I am finishing up a little tool to create a Google Site Map. a list of
all your files in XML, their last updates, how frequently you update
them, and how important they are.
Google prefers the whole file be Gziped.
Is there a way plug together the GZIP and OutputStreamWriter so that
you compress on the fly?
It seems I may need to create the file, then read it back as bytes and
create the gzip, or use two passes with a ByteArrayOutputStream.

Signature
Canadian Mind Products, Roedy Green.
http://mindprod.com Java custom programming, consulting and coaching.
JScoobyCed - 05 Jan 2006 01:28 GMT
> I am finishing up a little tool to create a Google Site Map. a list of
> all your files in XML, their last updates, how frequently you update
[quoted text clipped - 7 lines]
> It seems I may need to create the file, then read it back as bytes and
> create the gzip, or use two passes with a ByteArrayOutputStream.
yes there is: GZIPOutputStream. But if you do so, I doubt you want to
use an OutputStreamWriter.
<code>
public OutputStream toGzipOutputStream(OutputStream os)
throws IOException, NullPointerException {
return new GZIPOutputStream(os);
}
</code>
If you really want the OutputStreamWriter:
<code>
OutputStreamWriter osw = null;
try {
osw = new OutputStreamWriter(toGzipOutputStream(outStream));
} catch(IOException ioe) {
// TODO
} catch(NullPointerException npe) {
// TODO
}
</code>

Signature
JSC
John C. Bollinger - 05 Jan 2006 03:47 GMT
>> Is there a way plug together the GZIP and OutputStreamWriter so that
>> you compress on the fly?
[For creating a GZIPped XML file.]
> yes there is: GZIPOutputStream. But if you do so, I doubt you want to
> use an OutputStreamWriter.
Why do you doubt that? Roedy has character data that he wants to
deliver to a byte stream. OutputStreamWriter is the bridge between
character data and binary streams. Why /wouldn't/ he want to use one?

Signature
John Bollinger
jobollin@indiana.edu
JScoobyCed - 05 Jan 2006 03:51 GMT
>> yes there is: GZIPOutputStream. But if you do so, I doubt you want to
>> use an OutputStreamWriter.
>
> Why do you doubt that? Roedy has character data that he wants to
> deliver to a byte stream. OutputStreamWriter is the bridge between
> character data and binary streams. Why /wouldn't/ he want to use one?
Yes, I missed the point here :) I inverted the way the data are pulled
and considered the Writer would get bytes as input data (from the
Gzipped stream).
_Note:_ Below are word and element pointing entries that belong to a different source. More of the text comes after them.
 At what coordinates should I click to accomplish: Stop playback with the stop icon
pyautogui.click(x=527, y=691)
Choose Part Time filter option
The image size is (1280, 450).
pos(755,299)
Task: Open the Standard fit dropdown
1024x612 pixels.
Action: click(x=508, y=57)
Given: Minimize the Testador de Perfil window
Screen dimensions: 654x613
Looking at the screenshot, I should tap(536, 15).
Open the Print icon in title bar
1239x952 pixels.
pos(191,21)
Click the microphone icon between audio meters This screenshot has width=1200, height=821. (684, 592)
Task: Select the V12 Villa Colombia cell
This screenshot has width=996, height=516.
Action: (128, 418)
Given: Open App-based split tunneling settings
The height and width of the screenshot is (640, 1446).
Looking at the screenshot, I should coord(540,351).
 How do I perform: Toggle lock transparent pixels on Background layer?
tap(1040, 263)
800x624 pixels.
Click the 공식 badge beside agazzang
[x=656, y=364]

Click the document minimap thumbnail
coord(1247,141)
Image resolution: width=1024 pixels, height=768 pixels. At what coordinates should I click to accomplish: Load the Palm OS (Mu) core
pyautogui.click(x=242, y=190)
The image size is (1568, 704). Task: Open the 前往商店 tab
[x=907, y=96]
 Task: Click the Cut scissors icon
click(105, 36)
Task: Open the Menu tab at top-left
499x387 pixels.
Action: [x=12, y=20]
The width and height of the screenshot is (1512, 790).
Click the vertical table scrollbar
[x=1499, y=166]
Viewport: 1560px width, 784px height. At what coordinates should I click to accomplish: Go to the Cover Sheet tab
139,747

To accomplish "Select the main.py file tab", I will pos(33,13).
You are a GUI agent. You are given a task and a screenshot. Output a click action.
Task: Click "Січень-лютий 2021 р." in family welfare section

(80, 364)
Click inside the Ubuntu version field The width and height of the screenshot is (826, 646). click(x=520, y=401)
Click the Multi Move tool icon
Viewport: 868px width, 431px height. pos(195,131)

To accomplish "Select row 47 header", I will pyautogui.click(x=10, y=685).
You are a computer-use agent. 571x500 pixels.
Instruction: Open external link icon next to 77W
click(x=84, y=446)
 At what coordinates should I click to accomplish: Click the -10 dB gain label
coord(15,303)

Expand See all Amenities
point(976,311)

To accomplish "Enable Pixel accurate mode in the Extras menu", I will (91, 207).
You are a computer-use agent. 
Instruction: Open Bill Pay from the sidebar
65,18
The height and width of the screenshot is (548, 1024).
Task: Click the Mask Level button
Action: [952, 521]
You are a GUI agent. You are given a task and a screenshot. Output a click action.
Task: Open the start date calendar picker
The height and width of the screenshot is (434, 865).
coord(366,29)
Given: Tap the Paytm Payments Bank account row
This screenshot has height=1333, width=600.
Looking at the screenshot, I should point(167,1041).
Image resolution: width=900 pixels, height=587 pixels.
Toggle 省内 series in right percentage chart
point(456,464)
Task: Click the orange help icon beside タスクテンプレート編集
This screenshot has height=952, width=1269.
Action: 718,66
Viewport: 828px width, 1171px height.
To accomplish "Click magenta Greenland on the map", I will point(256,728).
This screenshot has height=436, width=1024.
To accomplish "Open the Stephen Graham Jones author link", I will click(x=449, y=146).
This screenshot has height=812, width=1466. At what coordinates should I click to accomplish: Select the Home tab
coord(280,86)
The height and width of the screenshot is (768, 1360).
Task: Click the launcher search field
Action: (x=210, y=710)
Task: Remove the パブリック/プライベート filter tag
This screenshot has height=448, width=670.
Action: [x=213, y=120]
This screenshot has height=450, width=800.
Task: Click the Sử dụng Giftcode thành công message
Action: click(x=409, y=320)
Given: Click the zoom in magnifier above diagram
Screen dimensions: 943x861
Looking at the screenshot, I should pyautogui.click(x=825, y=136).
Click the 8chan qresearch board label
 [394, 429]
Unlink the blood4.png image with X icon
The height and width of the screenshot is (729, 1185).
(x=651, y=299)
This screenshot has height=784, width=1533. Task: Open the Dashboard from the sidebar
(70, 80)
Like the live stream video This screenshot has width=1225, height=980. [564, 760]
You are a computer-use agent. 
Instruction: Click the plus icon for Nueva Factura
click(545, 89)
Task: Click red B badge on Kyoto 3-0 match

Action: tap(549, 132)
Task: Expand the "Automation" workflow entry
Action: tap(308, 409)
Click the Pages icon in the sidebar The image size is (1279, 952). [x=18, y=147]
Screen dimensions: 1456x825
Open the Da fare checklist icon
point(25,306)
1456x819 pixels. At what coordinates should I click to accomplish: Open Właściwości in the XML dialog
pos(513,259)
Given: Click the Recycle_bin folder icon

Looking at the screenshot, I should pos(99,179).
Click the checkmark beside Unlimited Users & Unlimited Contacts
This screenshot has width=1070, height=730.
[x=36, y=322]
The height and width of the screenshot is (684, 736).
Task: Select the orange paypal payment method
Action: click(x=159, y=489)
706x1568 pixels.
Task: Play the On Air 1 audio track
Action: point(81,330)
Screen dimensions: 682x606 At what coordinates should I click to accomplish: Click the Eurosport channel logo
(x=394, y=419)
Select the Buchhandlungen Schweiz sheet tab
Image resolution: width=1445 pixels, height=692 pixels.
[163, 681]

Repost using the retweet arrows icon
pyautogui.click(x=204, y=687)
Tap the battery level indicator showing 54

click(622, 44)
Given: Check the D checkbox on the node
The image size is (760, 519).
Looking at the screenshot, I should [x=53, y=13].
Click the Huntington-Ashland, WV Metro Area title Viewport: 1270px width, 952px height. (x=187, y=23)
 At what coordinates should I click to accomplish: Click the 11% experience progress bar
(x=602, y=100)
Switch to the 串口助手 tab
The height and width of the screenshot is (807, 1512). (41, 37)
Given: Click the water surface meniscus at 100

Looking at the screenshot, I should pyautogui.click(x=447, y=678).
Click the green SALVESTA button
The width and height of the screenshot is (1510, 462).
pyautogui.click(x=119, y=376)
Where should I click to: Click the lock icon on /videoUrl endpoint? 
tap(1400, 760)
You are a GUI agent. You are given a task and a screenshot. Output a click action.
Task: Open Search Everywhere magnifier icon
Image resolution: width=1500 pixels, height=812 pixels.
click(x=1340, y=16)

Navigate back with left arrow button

But in fact data is gzipped after conversion.
Still under New Year's party influence maybe :)

Signature
JSC
Roedy Green - 05 Jan 2006 01:51 GMT
On Thu, 05 Jan 2006 01:07:35 GMT, Roedy Green
<my_email_is_posted_on_my_website@munged.invalid> wrote, quoted or
indirectly quoted someone who said :
>Is there a way plug together the GZIP and OutputStreamWriter so that
>you compress on the fly?
It pretty obvious.
FileOutputStream fos = new FileOutputStream( new File( webRoot,
"googlesitemap.gz" ) );
GZIPOutputStream gzos = new GZIPOutputStream( fos, 10 * 1024 );
OutputStreamWriter eosw = new OutputStreamWriter( gzos, "UTF-8" );
I think my problem was getting into a headset of applying the gzip
last by thinking of the creating on the FileOutputSTream and
OutputStreamWriter as if there were an atomic pair.
When you start combinining layers like this, I wonder what rules of
thumb there are for where you put the buffering.

Signature
Canadian Mind Products, Roedy Green.
http://mindprod.com Java custom programming, consulting and coaching.
John C. Bollinger - 05 Jan 2006 03:43 GMT
> FileOutputStream fos = new FileOutputStream( new File( webRoot,
> "googlesitemap.gz" ) );
> GZIPOutputStream gzos = new GZIPOutputStream( fos, 10 * 1024 );
>
> OutputStreamWriter eosw = new OutputStreamWriter( gzos, "UTF-8" );
[...]
> When you start combinining layers like this, I wonder what rules of
> thumb there are for where you put the buffering.
The usual rule of thumb is to put buffering as close as possible to the
external device. In this case that would mean inserting a
BufferedOutputStream between the GZIPOutputStream and the FileOutputStream.

Signature
John Bollinger
jobollin@indiana.edu
Chris Uppal - 05 Jan 2006 11:24 GMT
> The usual rule of thumb is to put buffering as close as possible to the
> external device. In this case that would mean inserting a
> BufferedOutputStream between the GZIPOutputStream and the
> FileOutputStream.
In this case the rule of thumb might be misleading. GZIPOutputStream does a
fair bit of buffering of the compressed output (in the underlying zlib
implementation), so omitting the buffering around the file will do much less
damage than would normally be the case. On the other hand, the cost of writing
a single byte/character to a GZIPOutputStream may be higher than is usual for a
stream which is not connected to an external device. If each write() results
in crossing the JNI barrier into zlib (even if the supplied data is just copied
into zlib's internal buffers, as would typically be the case), then the writes
will take a performance hit.
I admit that I've never tried to measure the various overheads in this
situation, but there is at least a chance that putting buffering around
GZIPOutputStream would bring greater benefits than putting it around the raw
file. (In practise, I would put the buffering around the file only, but that's
only on a "well, at the worst it won't be /too/ far off optimal, and I can
always tune it later if I feel the need" basis.)
-- chris